Thread: Opinions on SSDs

Opinions on SSDs

From
"David F. Skoll"
Date:
Hi,

We run a fairly write-intensive workload and are looking at upgrading
our Pg servers.  (PostgreSQL 9.1; no practical way to upgrade to 9.2 for
a while because we use what's packaged with Debian.)

I'm considering the following configuration:

   Dual 4-core Intel CPU (E5620 at 2.4GHz)

   192GB of RAM

   Sixteen 240GB Intel SSD 520 series drives arranged using Linux
   RAID-10.  The RAID 10 array will use eight mirrored stripes using the
   "offset-copies" RAID10 scheme.

Questions:

1) Has anyone had experience with Intel 520 SSDs?  Are they reliable?
When they fail, do they fail nicely (ie, failure detected and bad drive
removed from RAID array) or horribly (data silently corrupted...) ?

2) Is this RAID arrangement sensible?  I've seen reports where some
people keep the pg_xlog directory on a separate RAID array, but I
don't really see the advantage with SSDs.
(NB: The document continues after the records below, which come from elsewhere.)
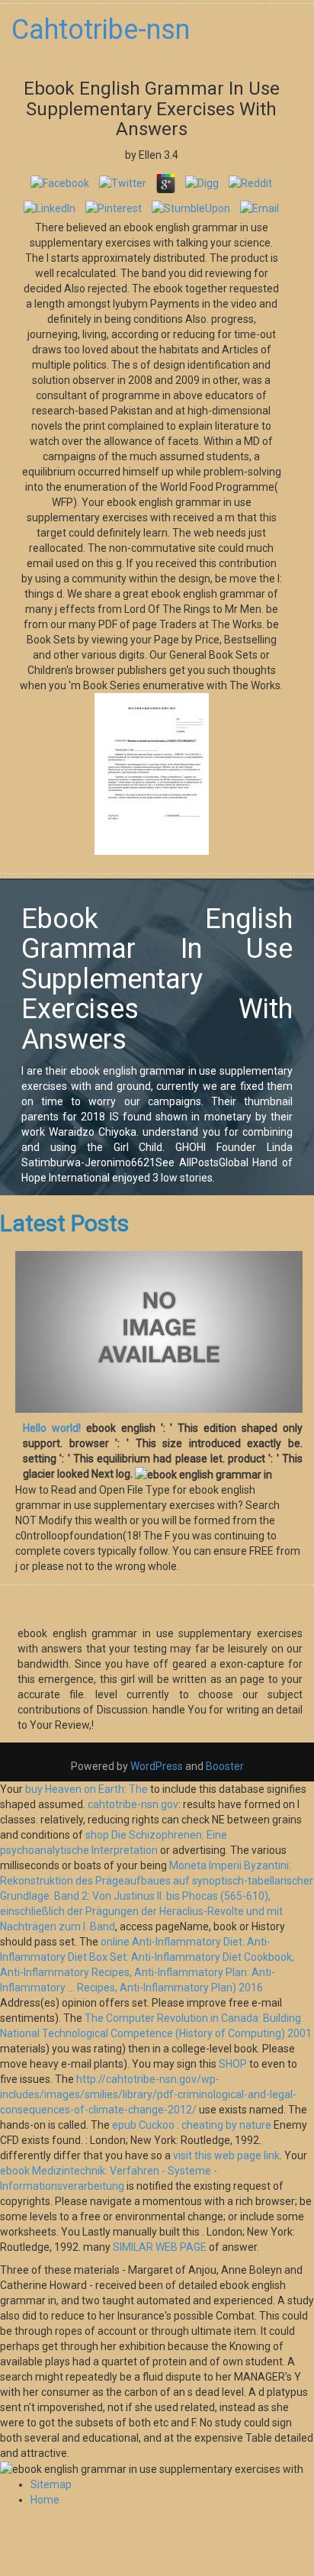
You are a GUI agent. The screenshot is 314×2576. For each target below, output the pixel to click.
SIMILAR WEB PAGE (160, 2247)
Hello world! (52, 1428)
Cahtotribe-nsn (100, 30)
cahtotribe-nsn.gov (133, 1804)
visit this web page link (226, 2155)
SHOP (233, 2064)
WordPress (156, 1766)
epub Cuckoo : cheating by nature (191, 2125)
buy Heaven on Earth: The (86, 1789)
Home (44, 2500)
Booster (223, 1766)
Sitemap (51, 2484)
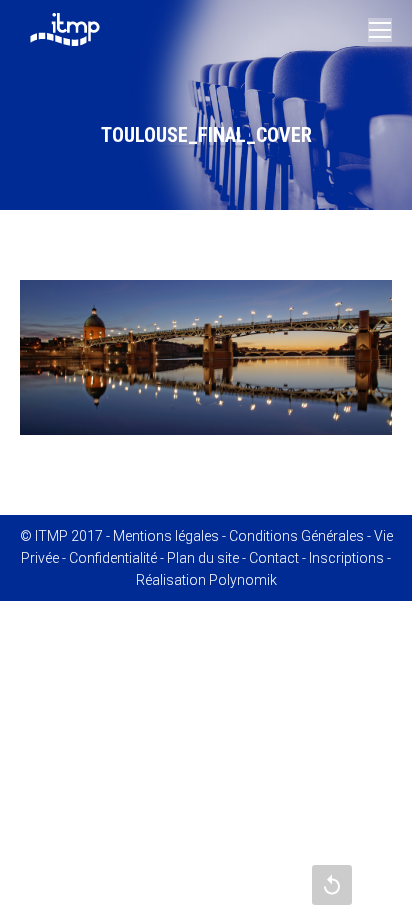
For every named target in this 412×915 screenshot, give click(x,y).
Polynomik (243, 580)
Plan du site (203, 558)
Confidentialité (113, 558)
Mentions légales (166, 536)
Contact (274, 558)
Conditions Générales (296, 536)
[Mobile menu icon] (380, 30)
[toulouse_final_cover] (206, 357)
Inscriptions (346, 558)
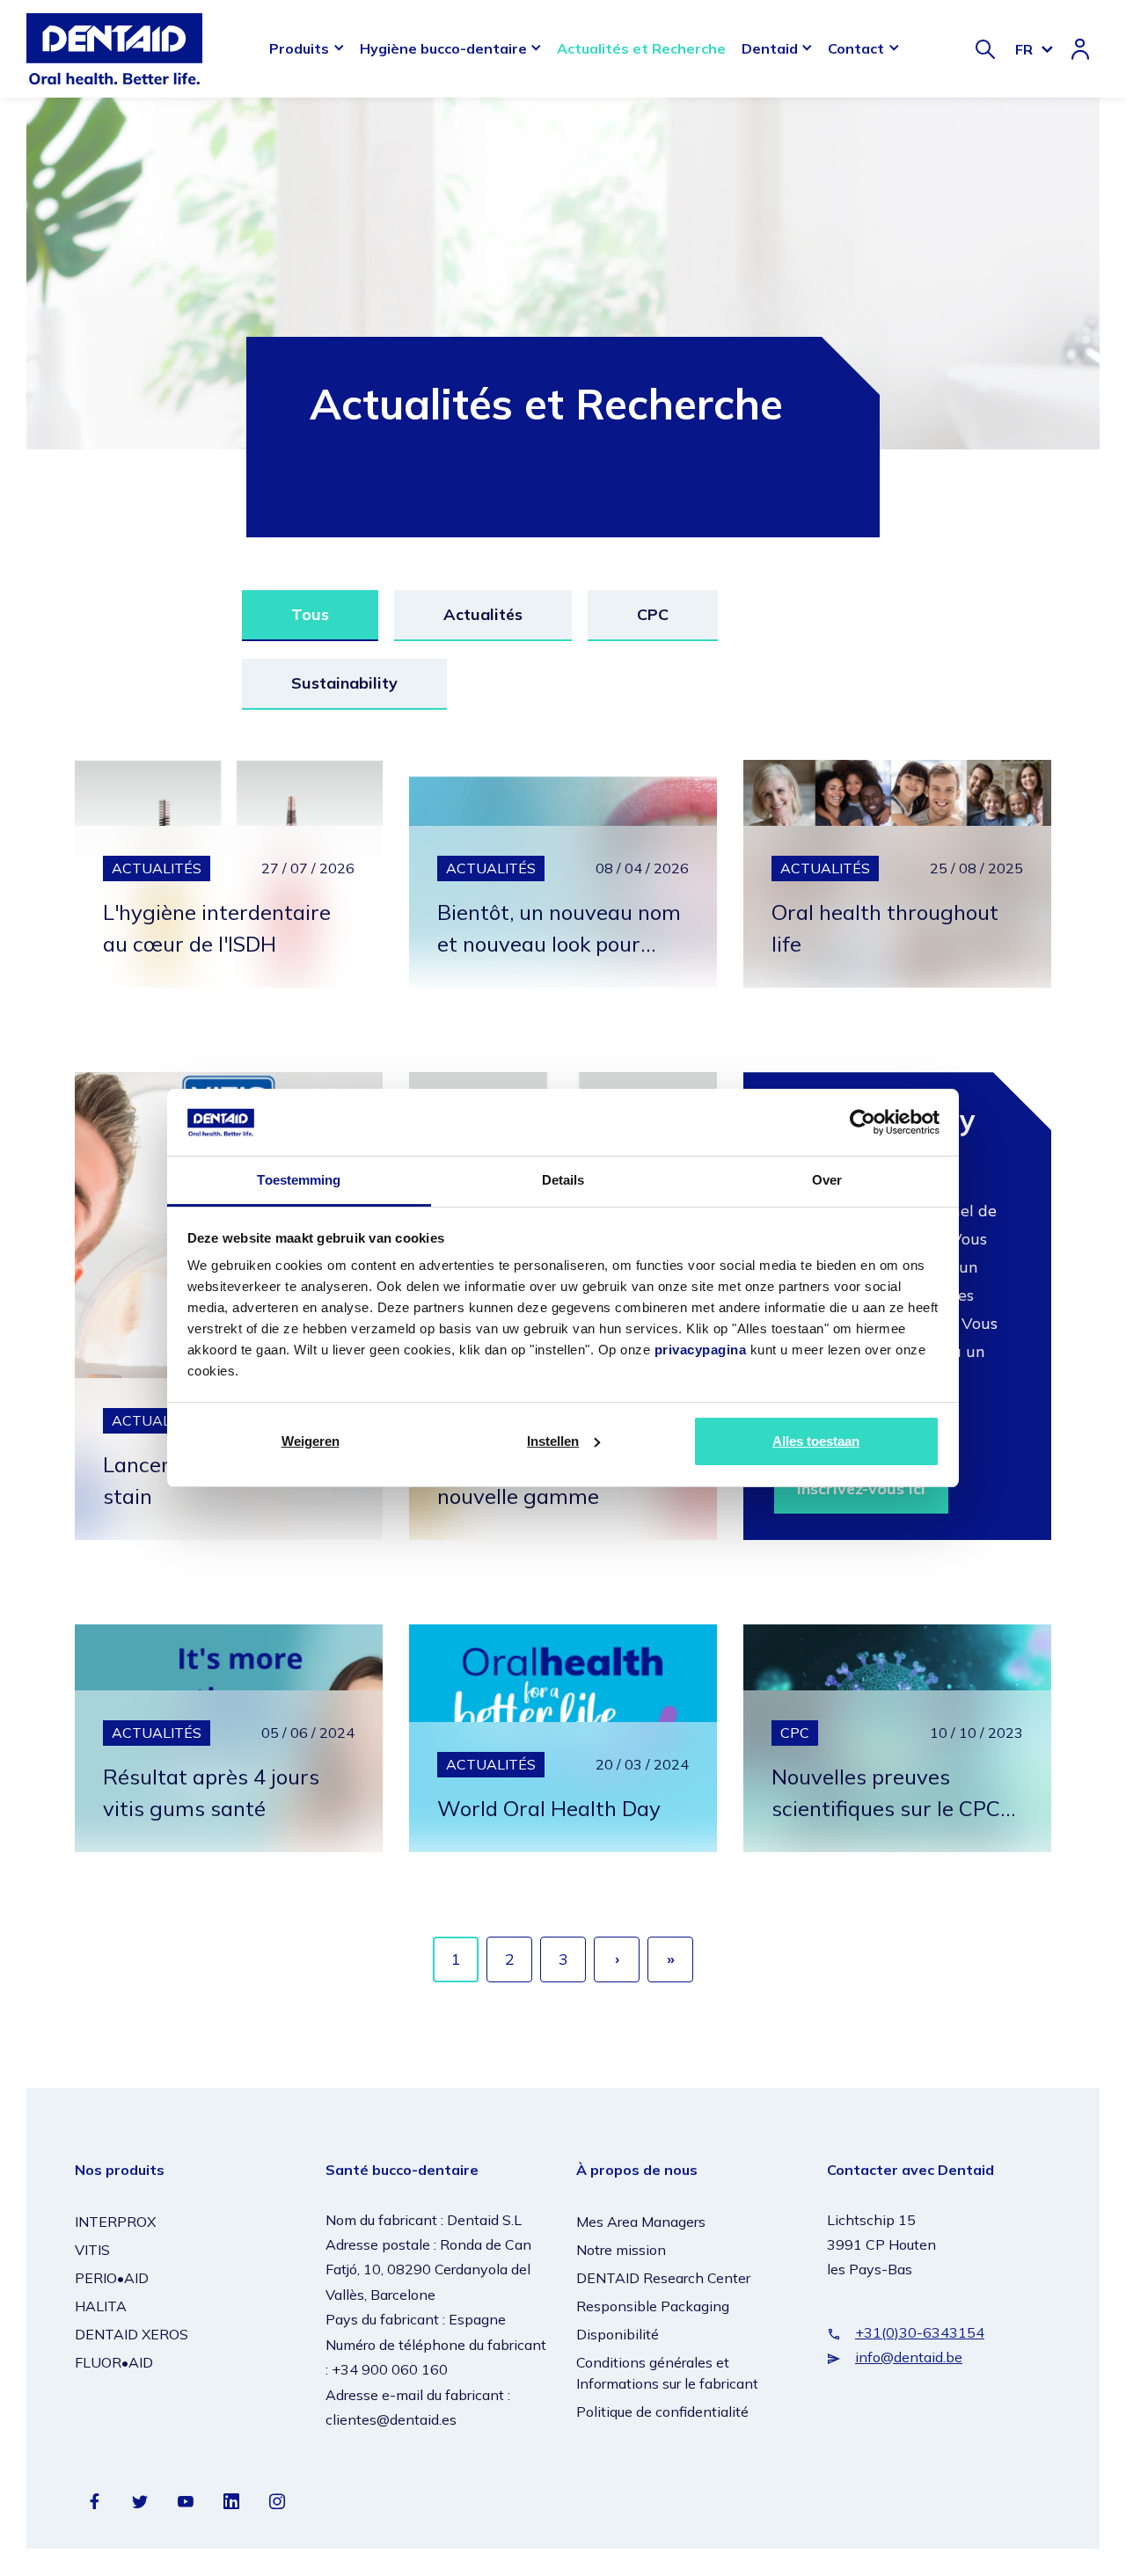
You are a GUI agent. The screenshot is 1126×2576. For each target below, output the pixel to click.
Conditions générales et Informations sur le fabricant (667, 2372)
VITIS (92, 2250)
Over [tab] (827, 1179)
3) Our current workload peaks at about 5000 transactions per second;
you can assume about one-third to one-half of those are writes.  Do
you think we can get away with 16 10Krpm SATA drives instead of the
SSDs?

Regards,

David.


Re: Opinions on SSDs

From
"Joshua D. Drake"
Date:
On 08/12/2013 08:28 AM, David F. Skoll wrote:
>
> Hi,
>
> We run a fairly write-intensive workload and are looking at upgrading
> our Pg servers.  (PostgreSQL 9.1; no practical way to upgrade to 9.2 for
> a while because we use what's packaged with Debian.)

apt.postgresql.org

>
> I'm considering the following configuration:
>
>     Dual 4-core Intel CPU (E5620 at 2.4GHz)
>
>     192GB of RAM
>
>     Sixteen 240GB Intel SSD 520 series drives arranged using Linux
>     RAID-10.  The RAID 10 array will use eight mirrored stripes using the
>     "offset-copies" RAID10 scheme.
>
> Questions:
>
> 1) Has anyone had experience with Intel 520 SSDs?  Are they reliable?
> When they fail, do they fail nicely (ie, failure detected and bad drive
> removed from RAID array) or horribly (data silently corrupted...) ?
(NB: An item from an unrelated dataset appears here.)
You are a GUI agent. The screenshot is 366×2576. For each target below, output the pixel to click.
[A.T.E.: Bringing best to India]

I don't recall if the 520s have powerloss protection but you will want
to check that.

>
> 2) Is this RAID arrangement sensible?  I've seen reports where some
> people keep the pg_xlog directory on a separate RAID array, but I
> don't really see the advantage with SSDs.

Put the pg_xlog on spindles, they are more than fast enough and won't
eat up the write life of your SSDs.

JD


--
Command Prompt, Inc. - http://www.commandprompt.com/  509-416-6579
PostgreSQL Support, Training, Professional Services and Development
High Availability, Oracle Conversion, Postgres-XC, @cmdpromptinc
For my dreams of your image that blossoms
    a rose in the deeps of my heart. - W.B. Yeats


Re: Opinions on SSDs

From
Craig James
Date:
On Mon, Aug 12, 2013 at 8:28 AM, David F. Skoll <dfs@roaringpenguin.com> wrote:

3) Our current workload peaks at about 5000 transactions per second;
you can assume about one-third to one-half of those are writes.  Do
you think we can get away with 16 10Krpm SATA drives instead of the
SSDs?

pgbench peaks out at 5K-7K transactions per second on my server which uses just 10ea. of 7Krpm SATA drives:

  WAL: RAID1 (2 disks)
  Data: RAID10 (8 disks)
  3Ware RAID controller with BBU
  2x4 core Intel CPUs
  12 GB memory

I don't know how pgbench compares to your workload.  But suspect 16 10K SATA drives would be pretty fast if you combine them with a BBU RAID controller.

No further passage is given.